By ROBERT H. DONALDSON on Sep 8, 2013, at 2:30 AM Updated on 9/08/13 at 4:15 AM
Russian poet Yevgeny Yevtushenko sits at his home in Tulsa in 2007. Yevtushenko is considered by many the world's greatest living Russian poet. BRANDI SIMONS / Associated Press file
When classes began at the University of Tulsa this fall, a professor who is recognized around the globe for his creative genius was absent for the first time in many years - kept from his classroom by vexing medical issues.
During my years at TU, as president and member of the faculty, I was often approached by colleagues who expressed delighted surprise that Yevgeny Yevtushenko was a professor at the University of Tulsa. That Russia's greatest living poet has made Tulsa his home for two decades requires a little explanation.
I had known Yevtushenko since the mid-1980s, when I had hosted him for a poetry performance at Fairleigh Dickinson University. I was delighted to renew our friendship when he came to Tulsa to perform at a conference. Knowing that he occasionally lectured at East Coast universities, I asked him, after he had gotten a good taste of our city and university, if he would consider a visiting professorship at TU.

Donaldson
Yes, he replied. He felt very comfortable in Tulsa and was sure he could be productive here. The reason, he explained, was that he was reminded here of his native Siberia! Not the weather, he hastened to assure me, but the welcoming warmth of the people, made him feel at home.

REQUIRED WORK:
Rewrite the part of the Yevtushenko column running from the words containing "I had known" through "feel at home.", putting "Russia" in place of "Siberia".

INFORMATION GIVEN:
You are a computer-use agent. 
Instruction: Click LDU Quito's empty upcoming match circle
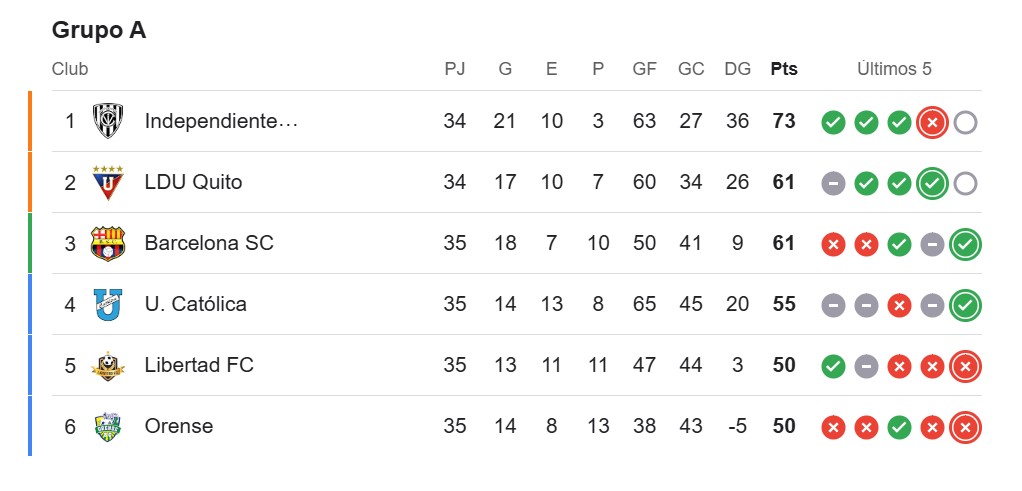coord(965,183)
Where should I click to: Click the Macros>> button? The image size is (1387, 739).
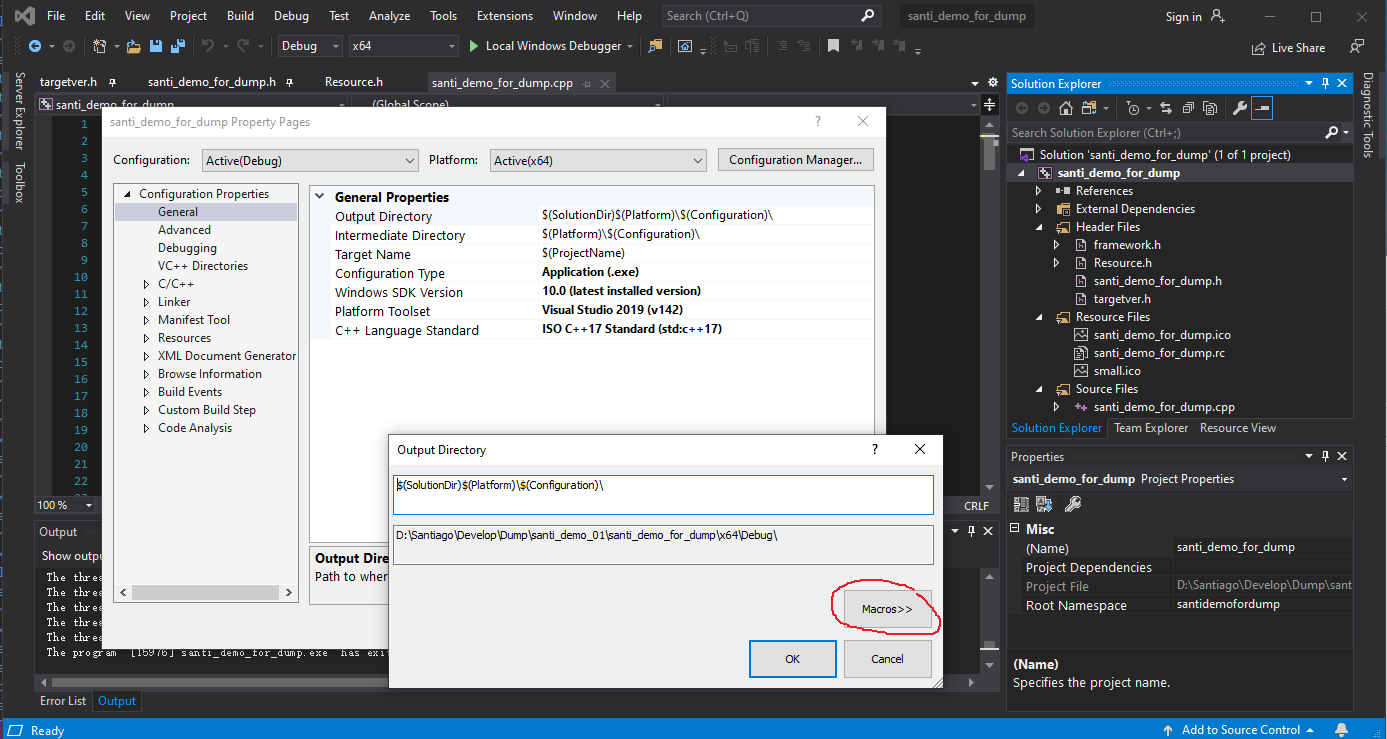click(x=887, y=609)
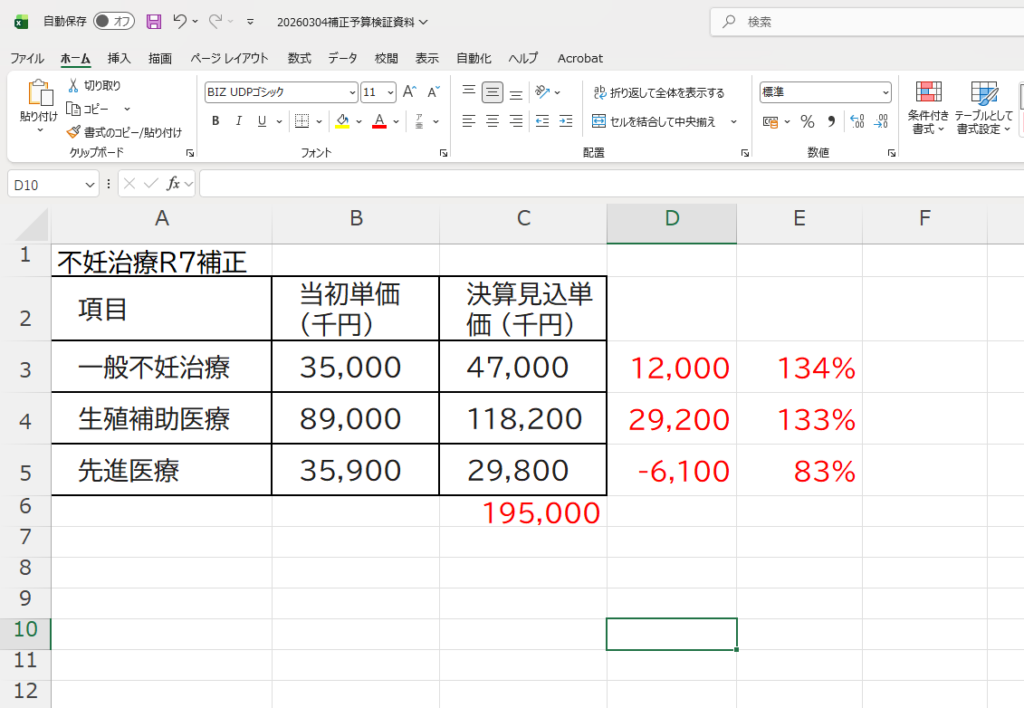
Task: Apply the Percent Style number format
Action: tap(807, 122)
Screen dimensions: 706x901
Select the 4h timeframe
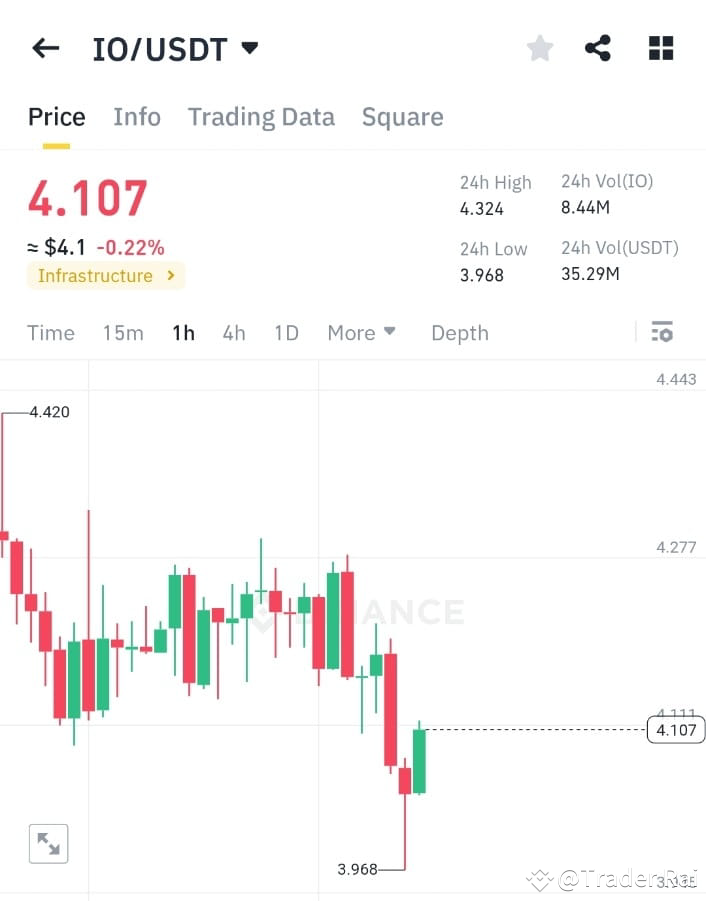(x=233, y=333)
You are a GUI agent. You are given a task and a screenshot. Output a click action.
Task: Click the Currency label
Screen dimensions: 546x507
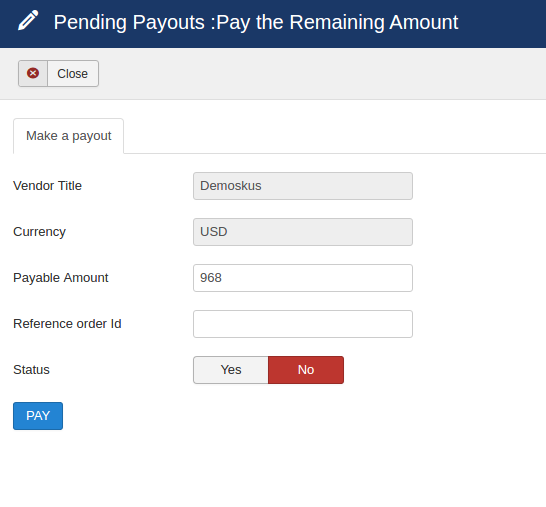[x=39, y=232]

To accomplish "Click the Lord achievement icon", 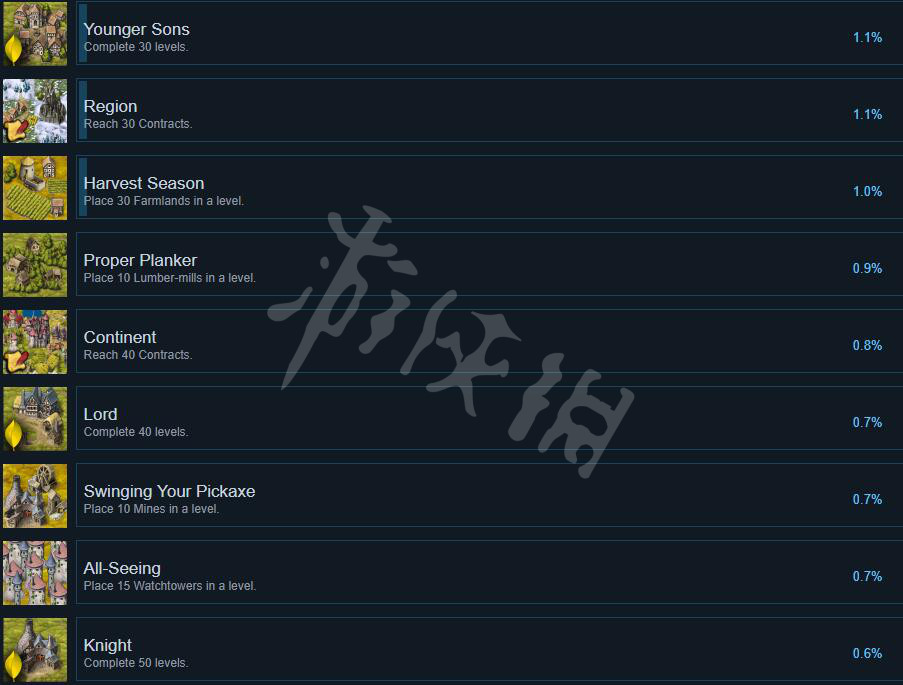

OUTPUT BELOW:
I had known Yevtushenko since the mid-1980s, when I had hosted him for a poetry performance at Fairleigh Dickinson University. I was delighted to renew our friendship when he came to Tulsa to perform at a conference. Knowing that he occasionally lectured at East Coast universities, I asked him, after he had gotten a good taste of our city and university, if he would consider a visiting professorship at TU.

Donaldson
Yes, he replied. He felt very comfortable in Tulsa and was sure he could be productive here. The reason, he explained, was that he was reminded here of his native Russia! Not the weather, he hastened to assure me, but the welcoming warmth of the people, made him feel at home.